[Saved data entries]
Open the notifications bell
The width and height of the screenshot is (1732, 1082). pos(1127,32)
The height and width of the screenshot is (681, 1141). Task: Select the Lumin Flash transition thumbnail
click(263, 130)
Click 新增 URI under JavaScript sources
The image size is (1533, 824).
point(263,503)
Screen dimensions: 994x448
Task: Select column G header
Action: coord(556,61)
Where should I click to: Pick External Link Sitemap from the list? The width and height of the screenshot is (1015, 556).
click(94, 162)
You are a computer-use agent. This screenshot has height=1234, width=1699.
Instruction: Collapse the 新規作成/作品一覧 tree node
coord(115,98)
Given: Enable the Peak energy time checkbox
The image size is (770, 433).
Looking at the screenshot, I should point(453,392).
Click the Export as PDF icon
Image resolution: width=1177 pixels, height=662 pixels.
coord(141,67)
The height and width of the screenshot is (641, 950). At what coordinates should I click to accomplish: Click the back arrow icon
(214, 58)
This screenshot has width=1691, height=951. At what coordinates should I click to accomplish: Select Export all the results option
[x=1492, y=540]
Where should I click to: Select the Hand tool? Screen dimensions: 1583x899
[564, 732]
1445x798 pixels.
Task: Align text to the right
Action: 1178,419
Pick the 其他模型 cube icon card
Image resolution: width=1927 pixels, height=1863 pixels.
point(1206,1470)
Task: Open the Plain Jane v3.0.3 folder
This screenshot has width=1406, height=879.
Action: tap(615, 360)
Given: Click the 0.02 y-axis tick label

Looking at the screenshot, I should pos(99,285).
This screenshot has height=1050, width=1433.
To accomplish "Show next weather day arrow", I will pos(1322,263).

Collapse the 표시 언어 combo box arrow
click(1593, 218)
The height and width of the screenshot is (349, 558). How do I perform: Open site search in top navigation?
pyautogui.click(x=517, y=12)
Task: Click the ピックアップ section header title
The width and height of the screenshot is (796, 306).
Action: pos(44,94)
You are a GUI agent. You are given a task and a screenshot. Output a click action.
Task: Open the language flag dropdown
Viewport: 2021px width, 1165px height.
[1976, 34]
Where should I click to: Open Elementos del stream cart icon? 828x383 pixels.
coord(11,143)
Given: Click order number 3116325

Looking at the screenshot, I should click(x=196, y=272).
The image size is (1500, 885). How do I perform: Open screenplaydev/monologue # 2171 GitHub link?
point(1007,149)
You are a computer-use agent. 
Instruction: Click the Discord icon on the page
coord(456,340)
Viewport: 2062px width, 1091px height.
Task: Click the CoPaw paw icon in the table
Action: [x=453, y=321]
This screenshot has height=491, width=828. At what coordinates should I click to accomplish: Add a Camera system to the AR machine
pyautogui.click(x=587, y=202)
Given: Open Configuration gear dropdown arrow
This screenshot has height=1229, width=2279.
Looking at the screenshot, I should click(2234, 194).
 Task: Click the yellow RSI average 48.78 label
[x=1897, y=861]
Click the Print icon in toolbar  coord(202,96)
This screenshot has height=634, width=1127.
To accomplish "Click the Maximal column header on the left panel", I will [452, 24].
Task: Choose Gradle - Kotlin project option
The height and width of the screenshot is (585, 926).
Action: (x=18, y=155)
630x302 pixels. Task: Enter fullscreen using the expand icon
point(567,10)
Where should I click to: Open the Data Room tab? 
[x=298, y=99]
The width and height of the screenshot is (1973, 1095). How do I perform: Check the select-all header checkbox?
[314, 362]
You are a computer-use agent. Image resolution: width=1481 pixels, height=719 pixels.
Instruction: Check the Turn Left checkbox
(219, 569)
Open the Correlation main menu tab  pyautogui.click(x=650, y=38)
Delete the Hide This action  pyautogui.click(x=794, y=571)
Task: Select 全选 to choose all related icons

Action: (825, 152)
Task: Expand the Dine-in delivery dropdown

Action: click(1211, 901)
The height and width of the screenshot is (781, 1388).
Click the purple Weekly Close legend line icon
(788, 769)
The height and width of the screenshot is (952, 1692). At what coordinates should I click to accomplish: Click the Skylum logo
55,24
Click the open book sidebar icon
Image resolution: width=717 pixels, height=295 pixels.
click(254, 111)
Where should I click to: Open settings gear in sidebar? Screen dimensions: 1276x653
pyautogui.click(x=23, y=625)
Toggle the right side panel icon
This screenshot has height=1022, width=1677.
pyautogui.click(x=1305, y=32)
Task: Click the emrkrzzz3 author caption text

> PROBLEM STATEMENT
Quote only the lines from the line containing "Task: Expand the Dine-in delivery dropdown" through the end of the entries, keeping the first and the last.

> SOLUTION FOR THIS TASK
Task: Expand the Dine-in delivery dropdown

Action: click(1211, 901)
The height and width of the screenshot is (781, 1388).
Click the purple Weekly Close legend line icon
(788, 769)
The height and width of the screenshot is (952, 1692). At what coordinates should I click to accomplish: Click the Skylum logo
55,24
Click the open book sidebar icon
Image resolution: width=717 pixels, height=295 pixels.
click(254, 111)
Where should I click to: Open settings gear in sidebar? Screen dimensions: 1276x653
pyautogui.click(x=23, y=625)
Toggle the right side panel icon
This screenshot has height=1022, width=1677.
pyautogui.click(x=1305, y=32)
Task: Click the emrkrzzz3 author caption text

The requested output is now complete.